## begin Supplied information

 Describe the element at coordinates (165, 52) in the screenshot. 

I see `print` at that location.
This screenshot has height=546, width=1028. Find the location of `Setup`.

## end Supplied information
## begin Supplied information

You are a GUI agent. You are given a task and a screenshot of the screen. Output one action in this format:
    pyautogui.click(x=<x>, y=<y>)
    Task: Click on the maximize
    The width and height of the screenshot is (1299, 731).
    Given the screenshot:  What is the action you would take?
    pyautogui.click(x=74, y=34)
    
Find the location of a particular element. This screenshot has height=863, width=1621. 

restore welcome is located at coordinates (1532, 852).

## end Supplied information
## begin Supplied information

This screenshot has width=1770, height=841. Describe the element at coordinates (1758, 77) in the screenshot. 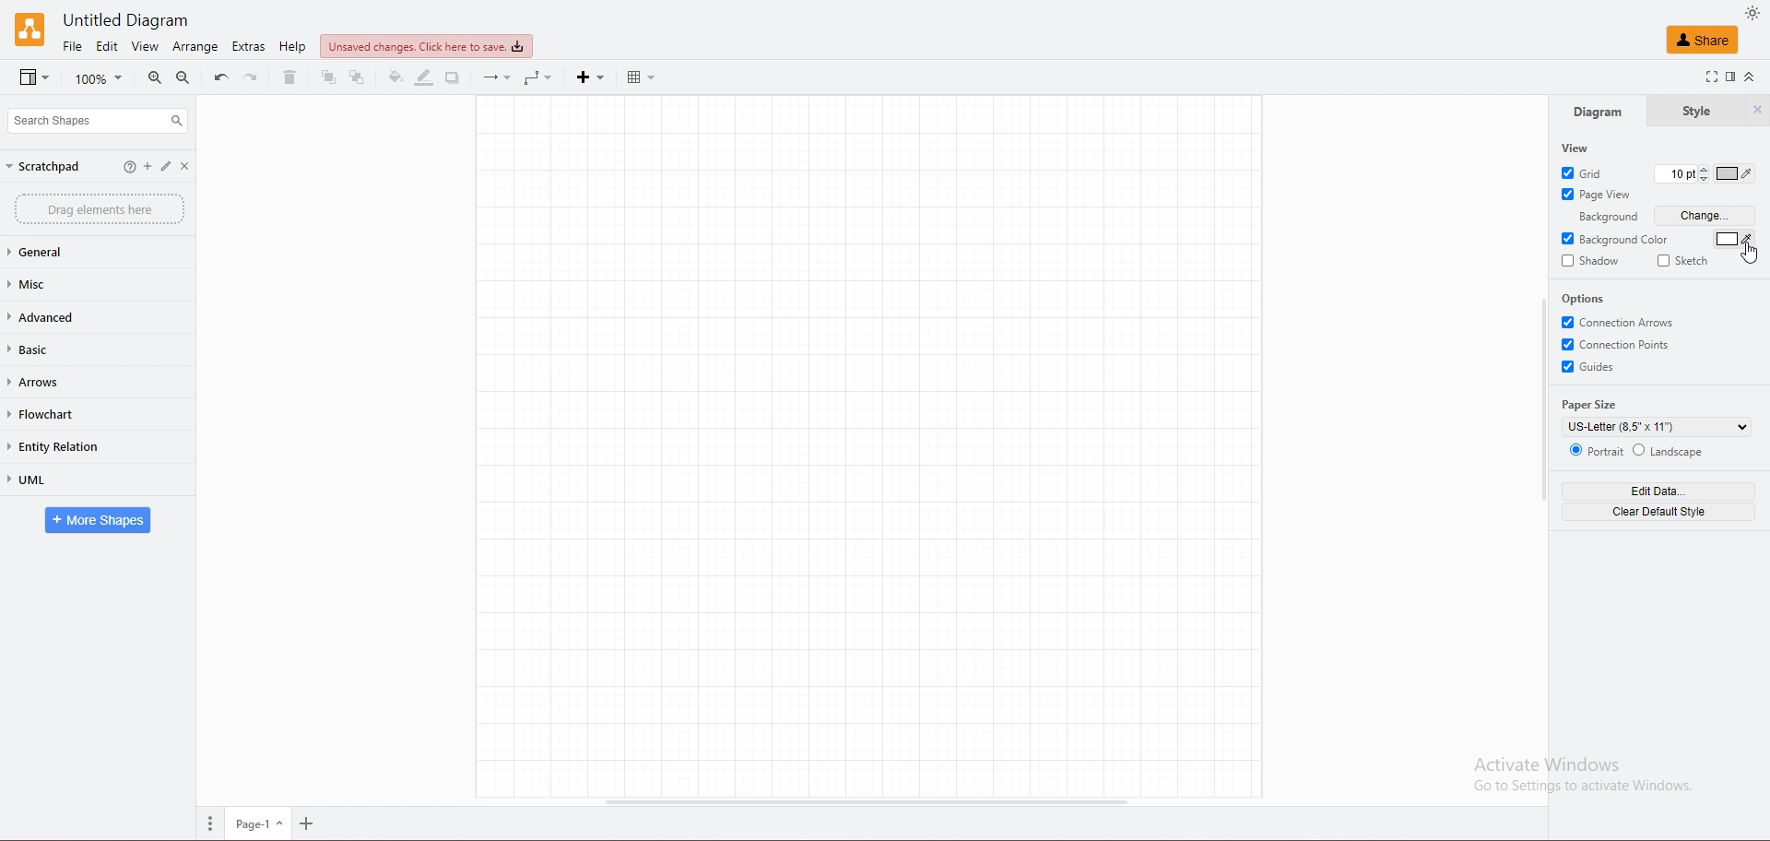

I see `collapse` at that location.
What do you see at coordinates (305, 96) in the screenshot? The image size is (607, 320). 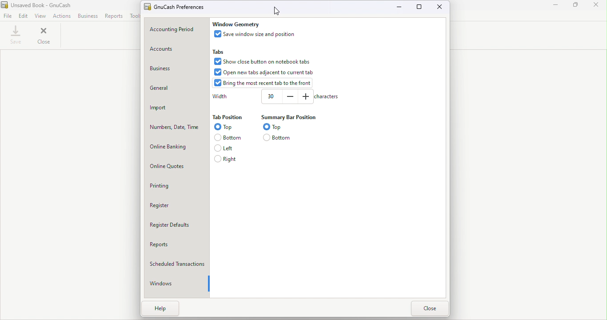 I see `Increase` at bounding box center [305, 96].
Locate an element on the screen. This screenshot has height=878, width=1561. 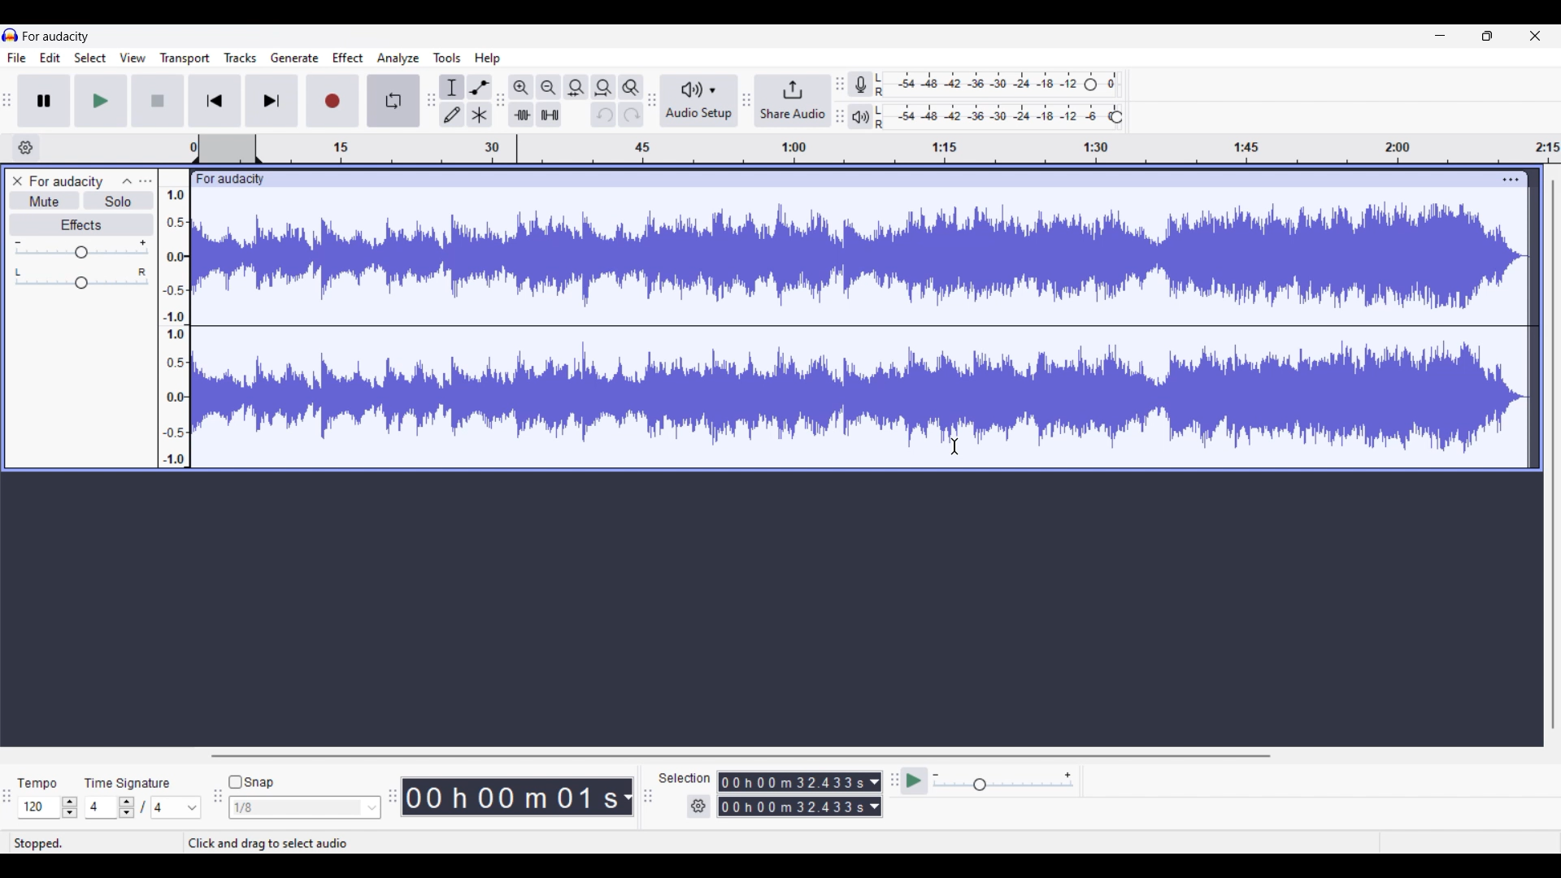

## end Supplied information

## Problem statement
Transcribe the entries starting with the line that contains "You are a GUI" and going on through the line that contains "restore welcome is", reproducing each line exactly.

## Full response
You are a GUI agent. You are given a task and a screenshot of the screen. Output one action in this format:
    pyautogui.click(x=<x>, y=<y>)
    Task: Click on the maximize
    The width and height of the screenshot is (1299, 731).
    Given the screenshot:  What is the action you would take?
    pyautogui.click(x=74, y=34)
    
Find the location of a particular element. This screenshot has height=863, width=1621. 

restore welcome is located at coordinates (1532, 852).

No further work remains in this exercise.